───── SUPPLIED ENTRIES

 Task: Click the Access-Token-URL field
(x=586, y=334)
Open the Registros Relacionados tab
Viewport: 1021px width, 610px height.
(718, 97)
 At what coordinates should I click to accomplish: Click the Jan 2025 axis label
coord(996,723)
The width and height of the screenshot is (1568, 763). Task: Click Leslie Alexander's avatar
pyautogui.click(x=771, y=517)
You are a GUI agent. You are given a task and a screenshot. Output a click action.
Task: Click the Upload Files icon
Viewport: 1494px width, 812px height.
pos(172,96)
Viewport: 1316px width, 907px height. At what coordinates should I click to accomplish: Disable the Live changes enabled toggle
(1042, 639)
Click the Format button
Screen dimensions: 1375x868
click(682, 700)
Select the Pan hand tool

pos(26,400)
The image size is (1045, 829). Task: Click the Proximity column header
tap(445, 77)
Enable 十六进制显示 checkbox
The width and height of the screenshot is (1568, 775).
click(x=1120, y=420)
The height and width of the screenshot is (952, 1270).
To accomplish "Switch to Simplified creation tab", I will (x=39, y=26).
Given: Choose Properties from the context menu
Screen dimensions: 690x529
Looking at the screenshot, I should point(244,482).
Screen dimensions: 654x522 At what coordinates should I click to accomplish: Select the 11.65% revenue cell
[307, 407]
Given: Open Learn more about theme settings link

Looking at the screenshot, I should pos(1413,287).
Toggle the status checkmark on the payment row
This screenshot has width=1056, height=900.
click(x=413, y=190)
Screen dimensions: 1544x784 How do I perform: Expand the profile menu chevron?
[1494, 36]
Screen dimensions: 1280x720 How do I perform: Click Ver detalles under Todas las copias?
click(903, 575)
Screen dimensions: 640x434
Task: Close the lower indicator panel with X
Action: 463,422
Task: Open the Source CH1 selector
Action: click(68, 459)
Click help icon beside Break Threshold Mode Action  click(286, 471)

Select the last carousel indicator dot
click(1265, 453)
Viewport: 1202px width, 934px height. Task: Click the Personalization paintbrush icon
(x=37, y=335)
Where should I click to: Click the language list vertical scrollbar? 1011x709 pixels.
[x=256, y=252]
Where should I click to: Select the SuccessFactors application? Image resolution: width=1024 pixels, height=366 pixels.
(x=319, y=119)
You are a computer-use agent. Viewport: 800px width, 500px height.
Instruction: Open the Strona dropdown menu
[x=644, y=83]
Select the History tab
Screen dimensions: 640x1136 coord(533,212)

──────────

Reproduce all of the material above, line for line, without changing anything.

 Task: Click the Access-Token-URL field
(x=586, y=334)
Open the Registros Relacionados tab
Viewport: 1021px width, 610px height.
(718, 97)
 At what coordinates should I click to accomplish: Click the Jan 2025 axis label
coord(996,723)
The width and height of the screenshot is (1568, 763). Task: Click Leslie Alexander's avatar
pyautogui.click(x=771, y=517)
You are a GUI agent. You are given a task and a screenshot. Output a click action.
Task: Click the Upload Files icon
Viewport: 1494px width, 812px height.
pos(172,96)
Viewport: 1316px width, 907px height. At what coordinates should I click to accomplish: Disable the Live changes enabled toggle
(1042, 639)
Click the Format button
Screen dimensions: 1375x868
click(682, 700)
Select the Pan hand tool

pos(26,400)
The image size is (1045, 829). Task: Click the Proximity column header
tap(445, 77)
Enable 十六进制显示 checkbox
The width and height of the screenshot is (1568, 775).
click(x=1120, y=420)
The height and width of the screenshot is (952, 1270).
To accomplish "Switch to Simplified creation tab", I will (x=39, y=26).
Given: Choose Properties from the context menu
Screen dimensions: 690x529
Looking at the screenshot, I should point(244,482).
Screen dimensions: 654x522 At what coordinates should I click to accomplish: Select the 11.65% revenue cell
[307, 407]
Given: Open Learn more about theme settings link

Looking at the screenshot, I should pos(1413,287).
Toggle the status checkmark on the payment row
This screenshot has width=1056, height=900.
click(x=413, y=190)
Screen dimensions: 1544x784 How do I perform: Expand the profile menu chevron?
[1494, 36]
Screen dimensions: 1280x720 How do I perform: Click Ver detalles under Todas las copias?
click(903, 575)
Screen dimensions: 640x434
Task: Close the lower indicator panel with X
Action: 463,422
Task: Open the Source CH1 selector
Action: click(68, 459)
Click help icon beside Break Threshold Mode Action  click(286, 471)

Select the last carousel indicator dot
click(1265, 453)
Viewport: 1202px width, 934px height. Task: Click the Personalization paintbrush icon
(x=37, y=335)
Where should I click to: Click the language list vertical scrollbar? 1011x709 pixels.
[x=256, y=252]
Where should I click to: Select the SuccessFactors application? Image resolution: width=1024 pixels, height=366 pixels.
(x=319, y=119)
You are a computer-use agent. Viewport: 800px width, 500px height.
Instruction: Open the Strona dropdown menu
[x=644, y=83]
Select the History tab
Screen dimensions: 640x1136 coord(533,212)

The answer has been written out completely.